+++ RECORDS TO USE +++

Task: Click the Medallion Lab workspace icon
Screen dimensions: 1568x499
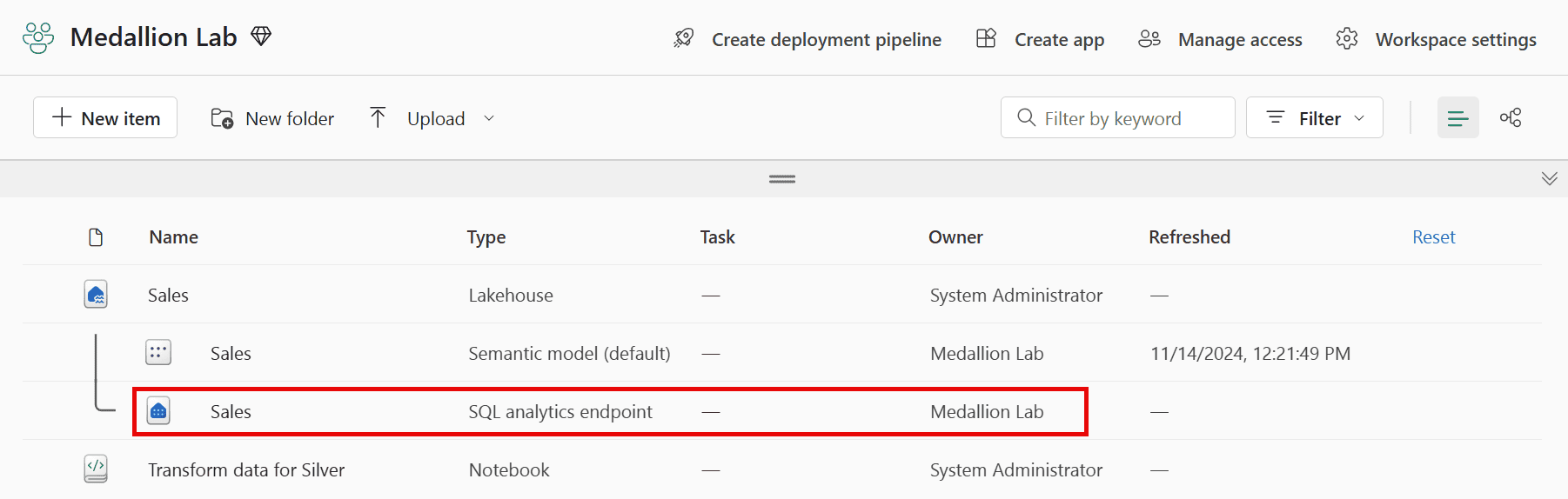Action: coord(38,38)
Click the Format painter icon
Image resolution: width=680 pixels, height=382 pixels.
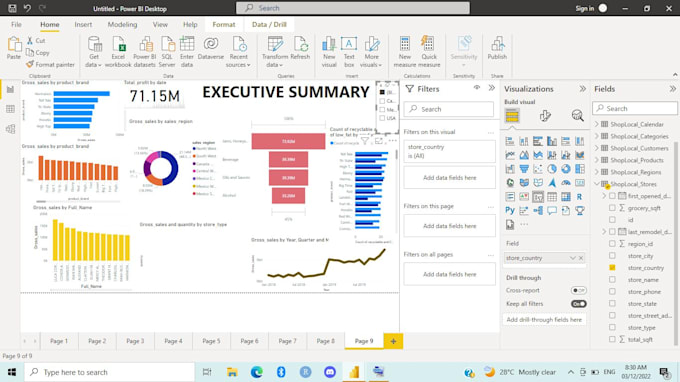29,65
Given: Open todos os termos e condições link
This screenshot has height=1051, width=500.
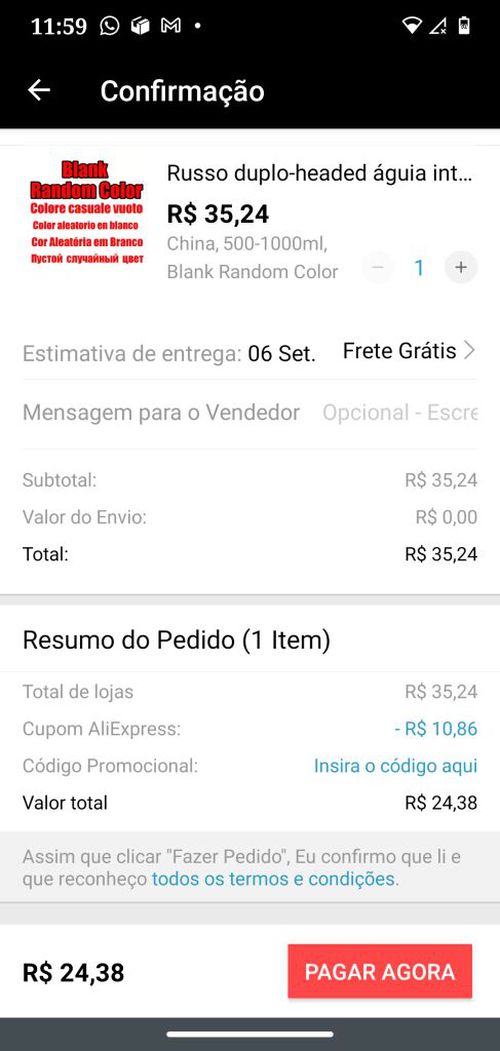Looking at the screenshot, I should 274,878.
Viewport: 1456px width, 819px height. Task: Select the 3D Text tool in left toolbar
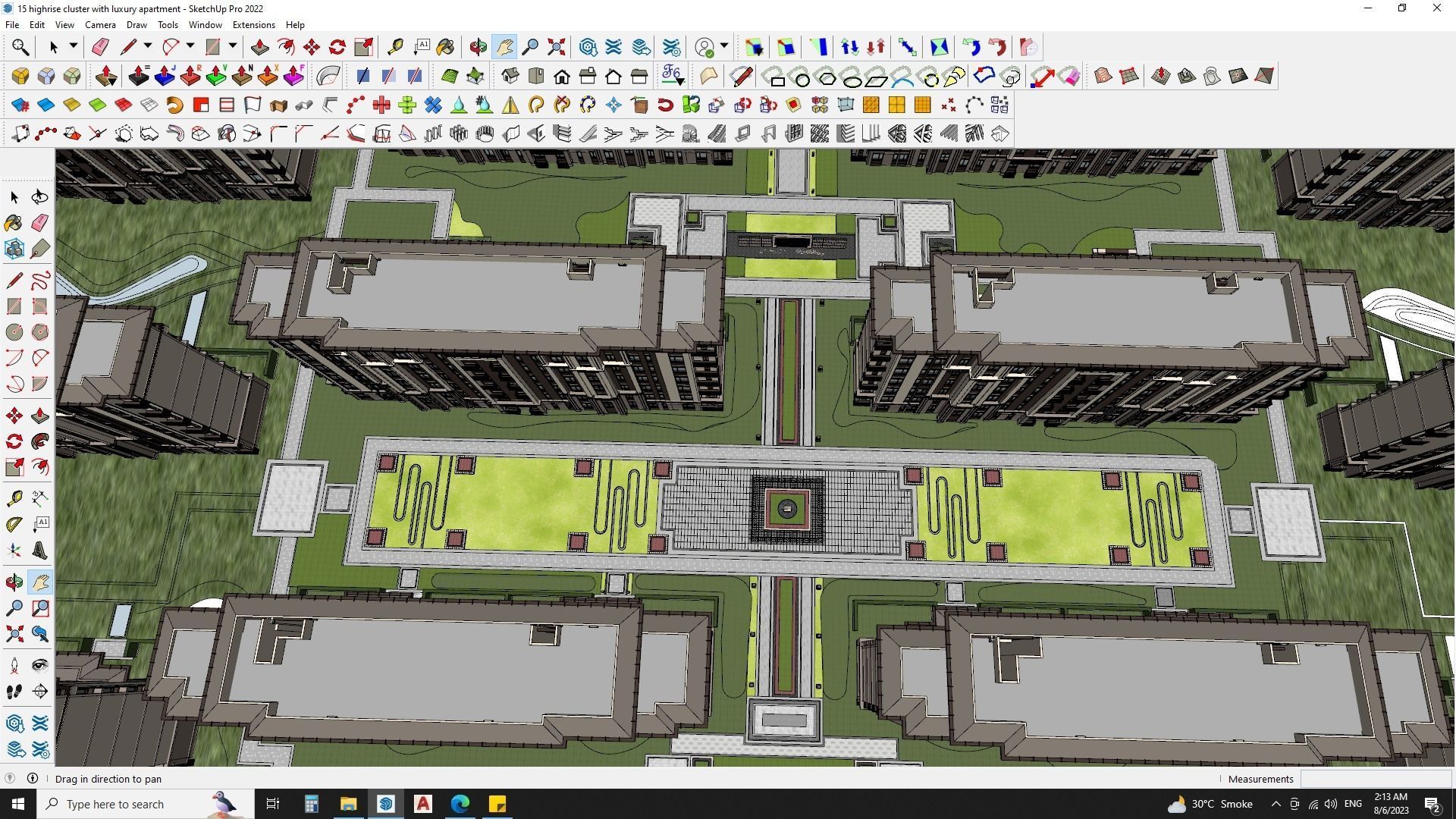pos(40,549)

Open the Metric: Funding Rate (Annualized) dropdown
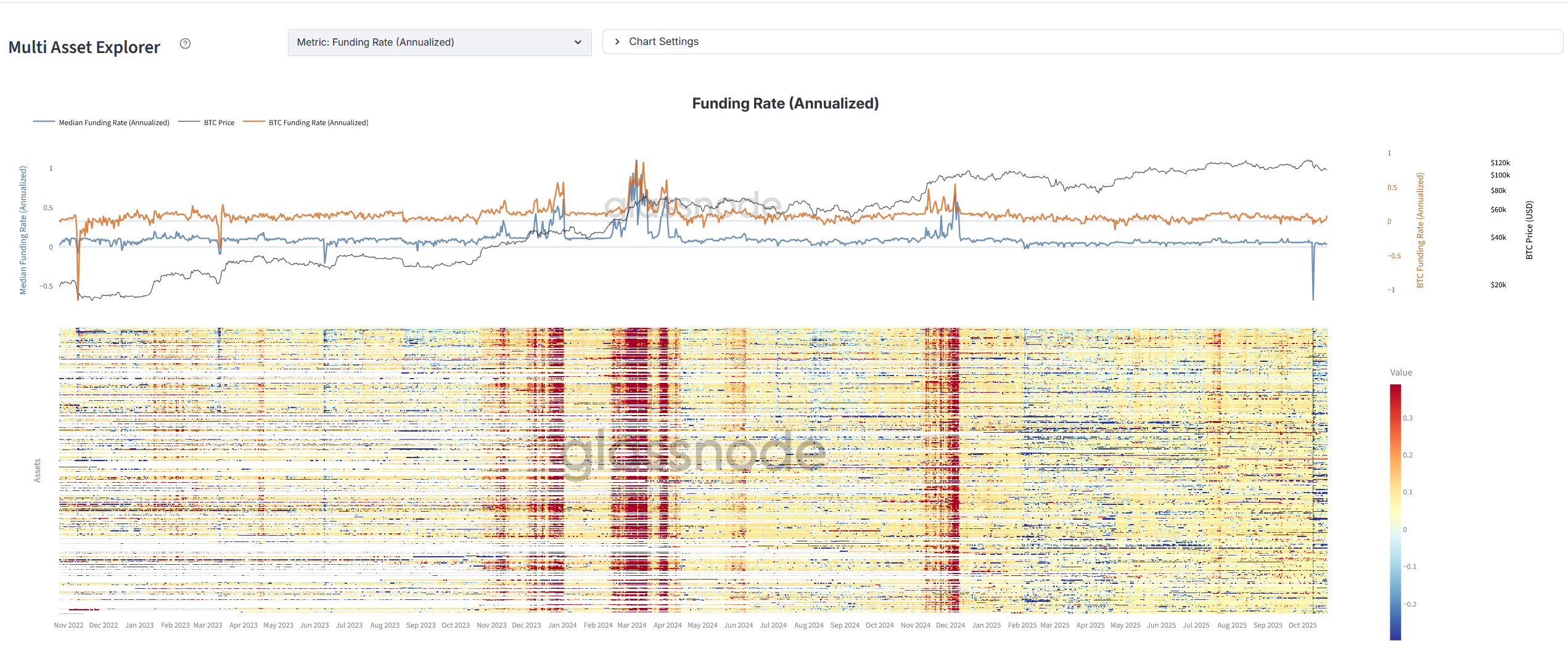click(439, 42)
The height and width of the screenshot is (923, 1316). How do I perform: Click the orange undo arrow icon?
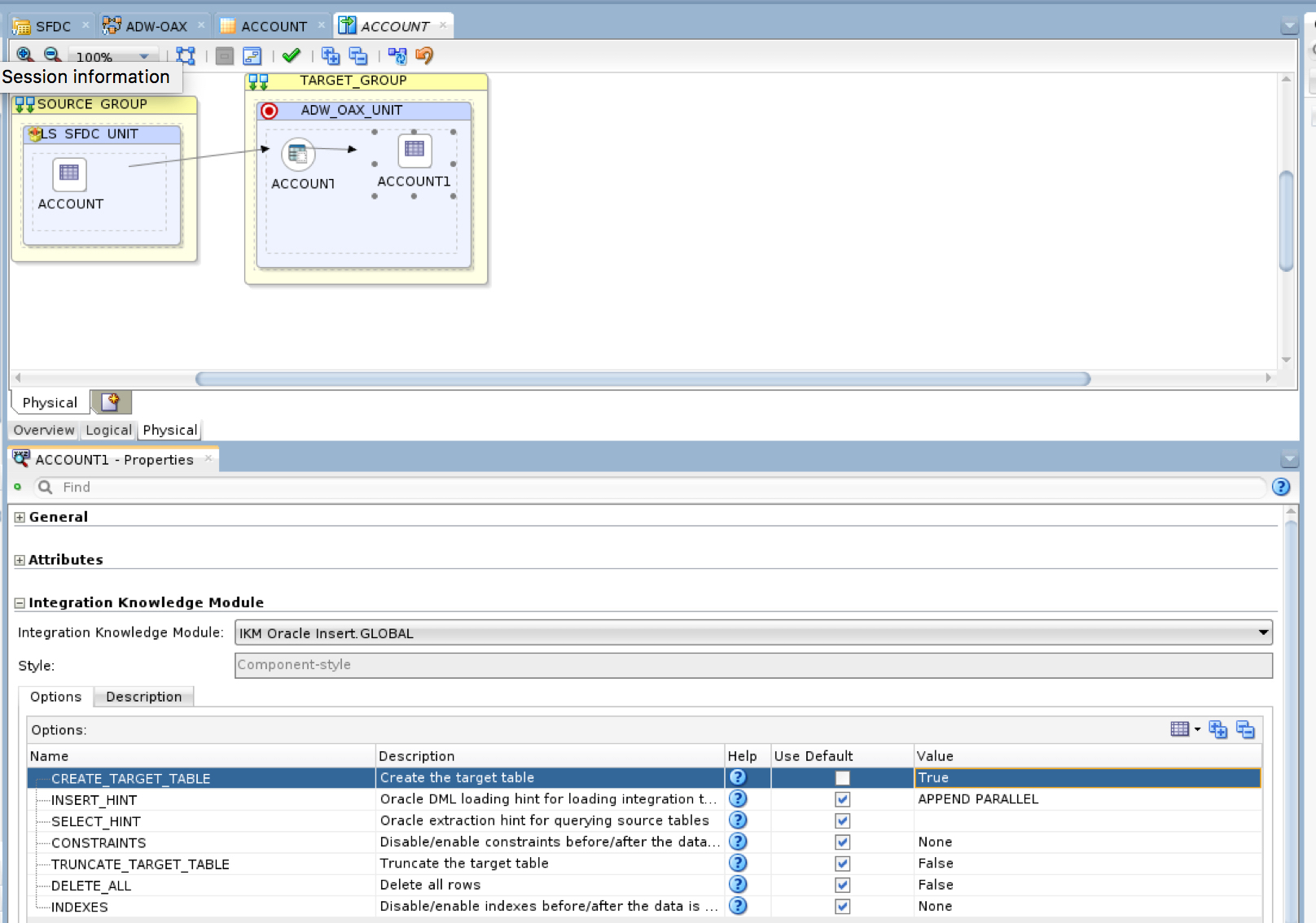[424, 55]
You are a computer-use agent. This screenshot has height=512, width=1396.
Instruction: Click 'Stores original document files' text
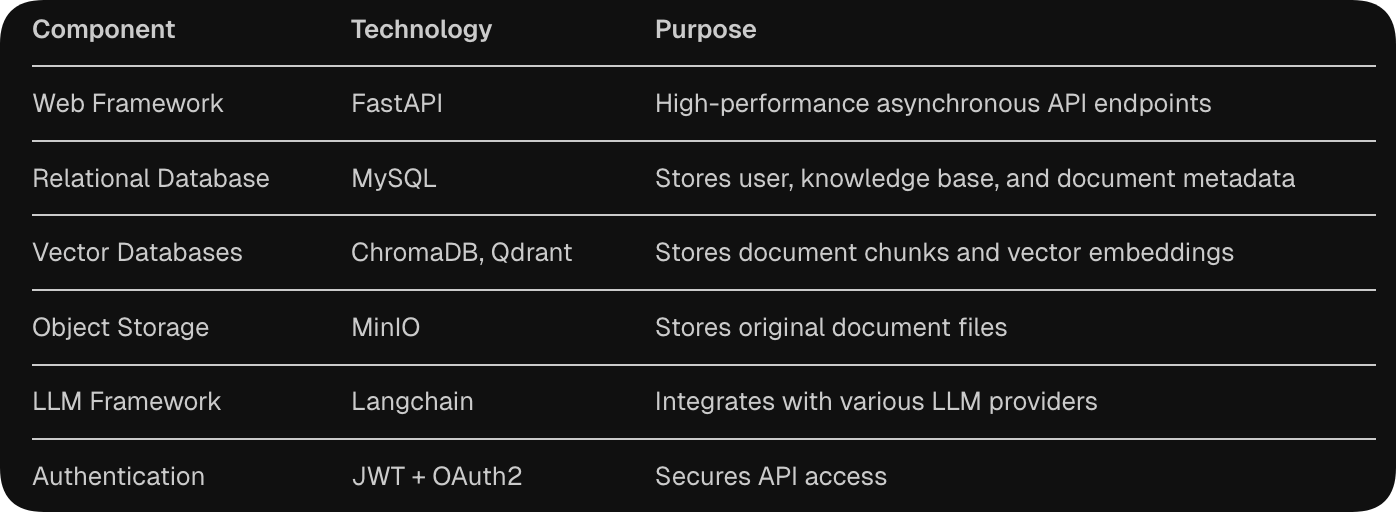coord(831,327)
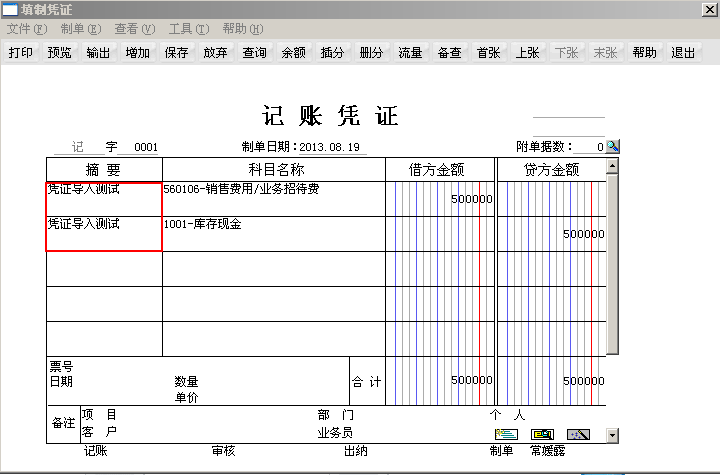This screenshot has width=720, height=475.
Task: Open 预览 print preview
Action: click(x=59, y=52)
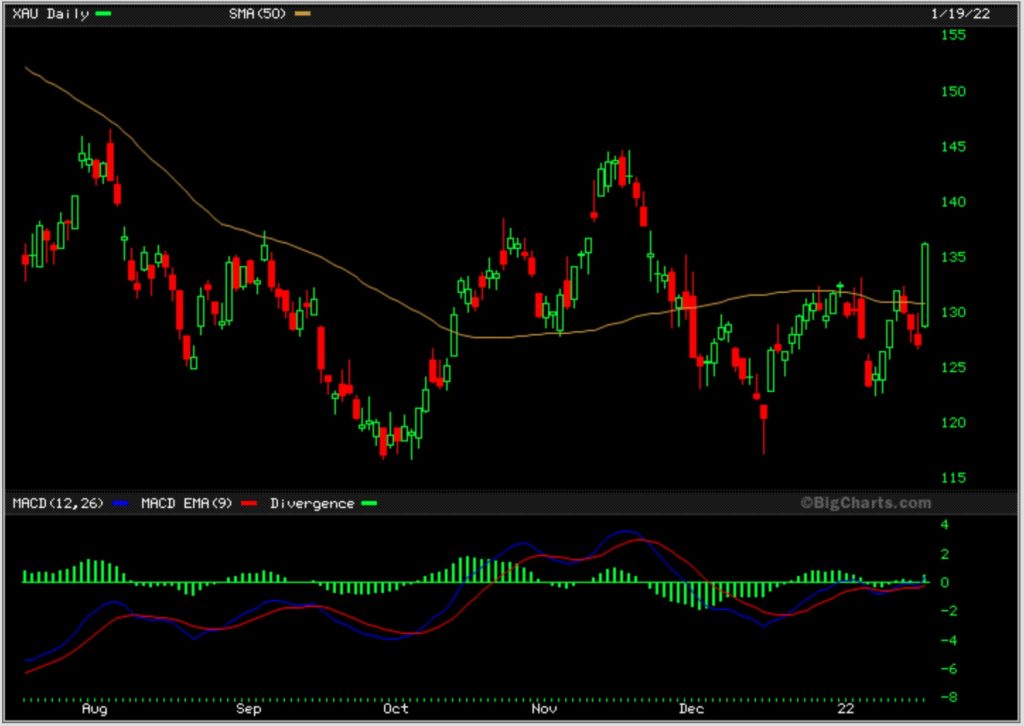Click the green Divergence legend swatch
Viewport: 1024px width, 726px height.
pyautogui.click(x=370, y=503)
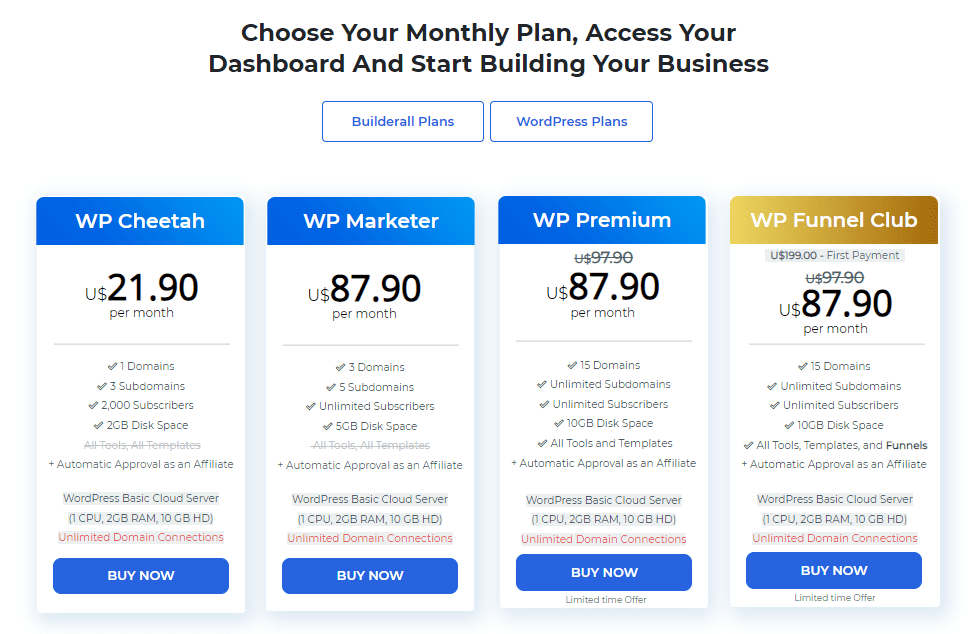Select BUY NOW for WP Funnel Club
The width and height of the screenshot is (968, 634).
[833, 570]
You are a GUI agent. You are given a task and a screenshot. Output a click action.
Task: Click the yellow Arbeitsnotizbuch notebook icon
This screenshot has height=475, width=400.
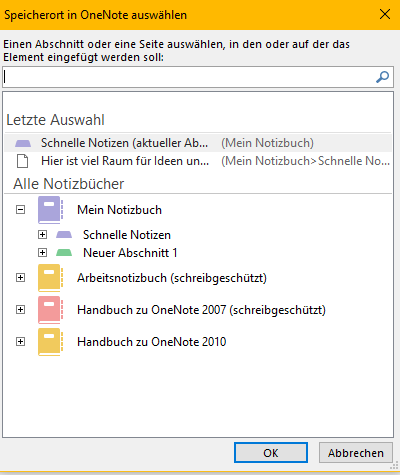pos(50,278)
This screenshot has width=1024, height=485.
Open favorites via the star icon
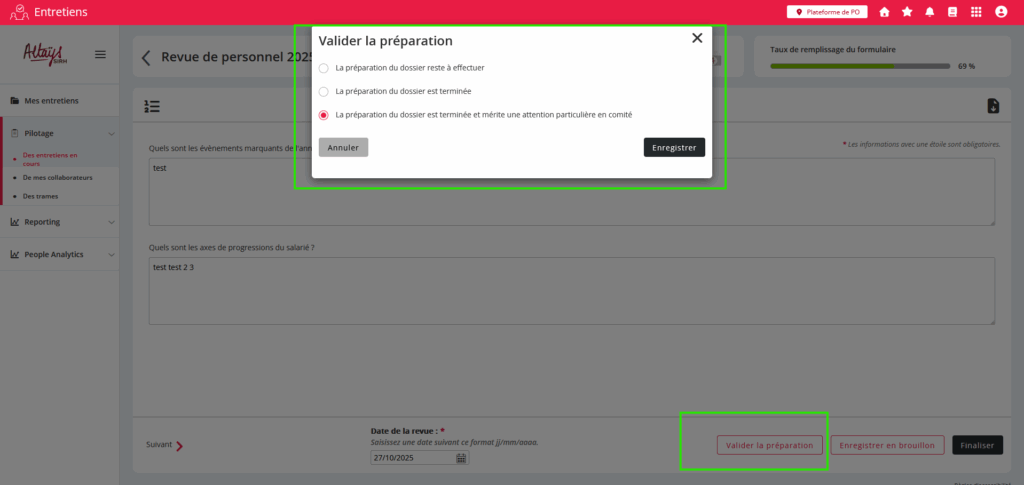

+++

#### [INSTRUCTIONS FOR THE TASK]
Reproduce every line of the data above word for word, leaving out the pictures.

#### [ANSWER IN FULL]
Task: Click the Medallion Lab workspace icon
Screen dimensions: 1568x499
Action: coord(38,38)
Click the Format painter icon
Image resolution: width=680 pixels, height=382 pixels.
29,65
Given: Open todos os termos e condições link
This screenshot has height=1051, width=500.
Looking at the screenshot, I should 274,878.
Viewport: 1456px width, 819px height. Task: Select the 3D Text tool in left toolbar
pos(40,549)

Open the Metric: Funding Rate (Annualized) dropdown
click(439, 42)
The height and width of the screenshot is (923, 1316). How do I perform: Click the orange undo arrow icon?
[424, 55]
You are a computer-use agent. This screenshot has height=512, width=1396.
Instruction: Click 'Stores original document files' text
coord(831,327)
This screenshot has width=720, height=475.
Task: Open 预览 print preview
Action: click(x=59, y=52)
Click the green Divergence legend swatch
Viewport: 1024px width, 726px height.
pyautogui.click(x=370, y=503)
Select BUY NOW for WP Funnel Club
The width and height of the screenshot is (968, 634).
[833, 570]
You are a GUI agent. You are given a task and a screenshot. Output a click action.
Task: Click the yellow Arbeitsnotizbuch notebook icon
This screenshot has height=475, width=400.
pos(50,278)
This screenshot has width=1024, height=485.
Open favorites via the star icon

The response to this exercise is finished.